Start of Source material

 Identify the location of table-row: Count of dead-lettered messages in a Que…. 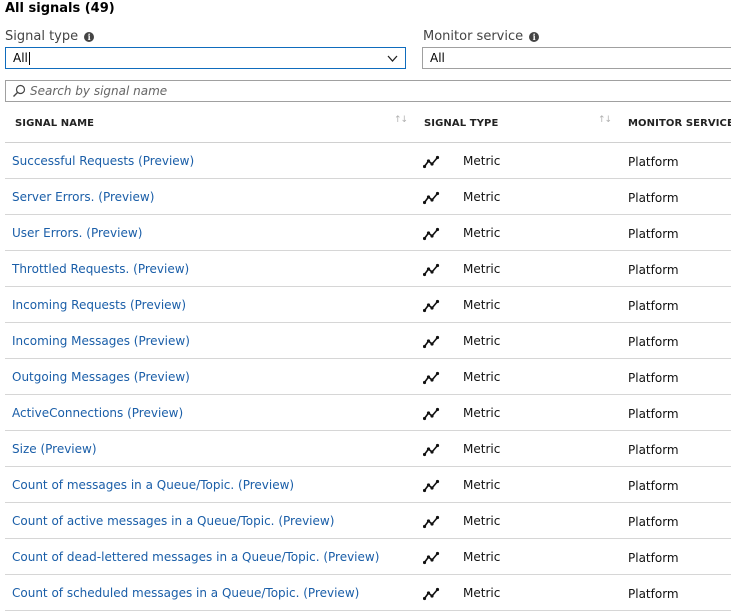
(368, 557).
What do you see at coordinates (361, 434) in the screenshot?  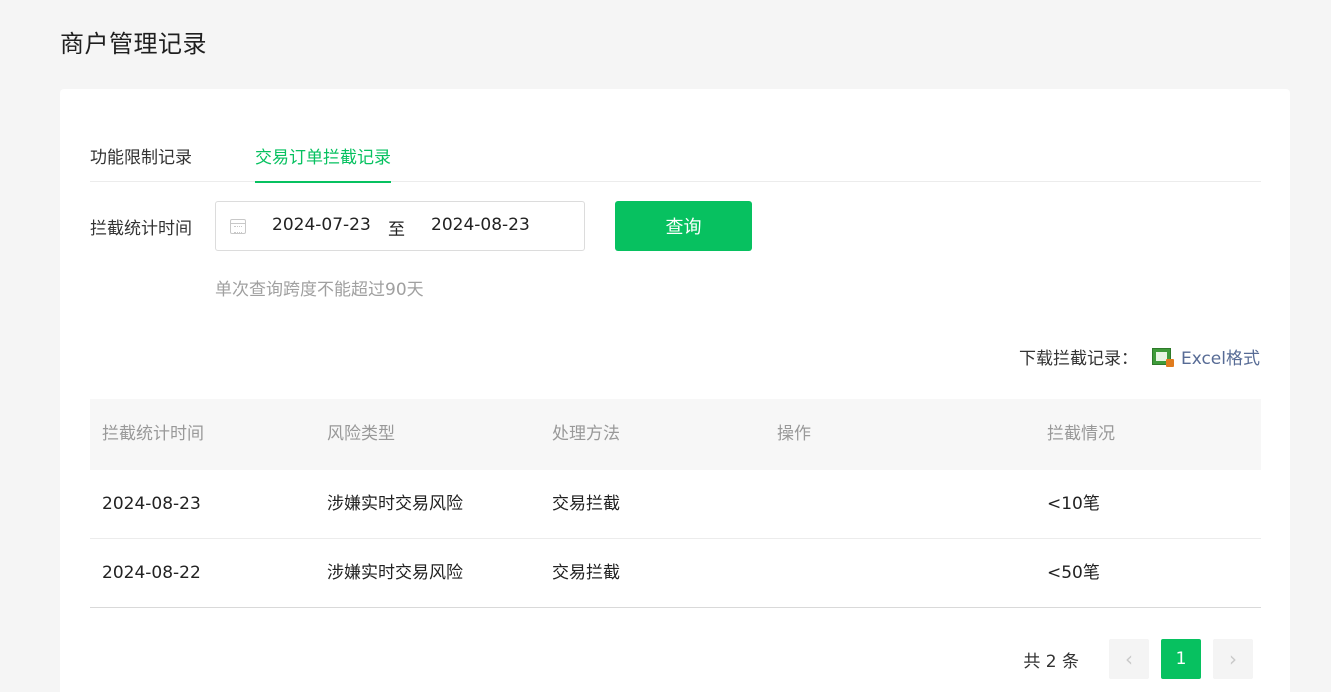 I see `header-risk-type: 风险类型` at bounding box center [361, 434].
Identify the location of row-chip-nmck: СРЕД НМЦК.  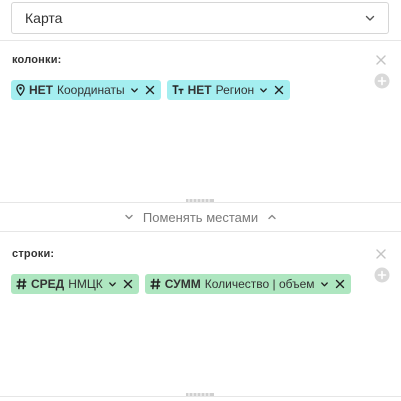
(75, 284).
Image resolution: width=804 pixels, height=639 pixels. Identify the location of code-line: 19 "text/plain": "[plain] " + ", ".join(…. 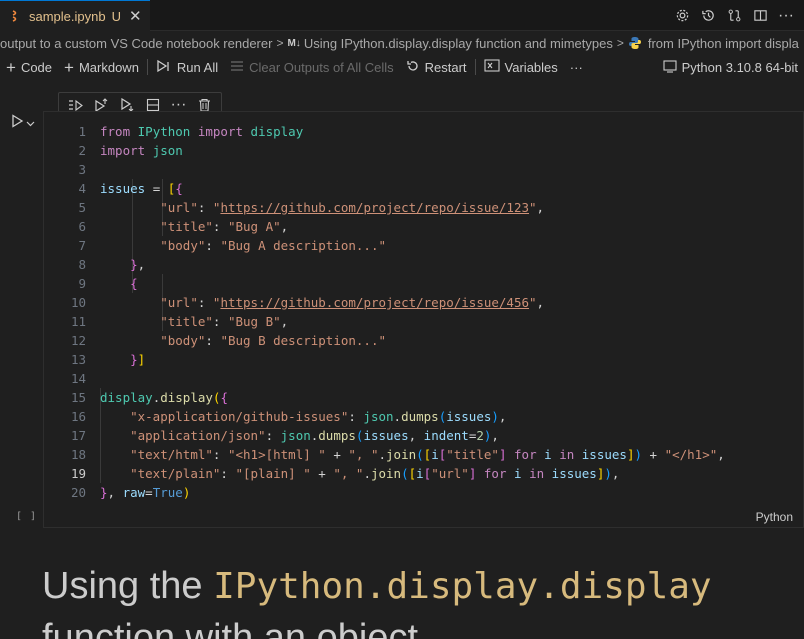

End of Source material

» Problem details
Rewrite the lines from the one containing "Identify the location of row-chip-nmck: СРЕД" through the last line, replacing "location" with "position" and changing nothing else. Leave the pictures out of your answer.

» Response
Identify the position of row-chip-nmck: СРЕД НМЦК.  
(75, 284).
Image resolution: width=804 pixels, height=639 pixels. Identify the position of code-line: 19 "text/plain": "[plain] " + ", ".join(…. 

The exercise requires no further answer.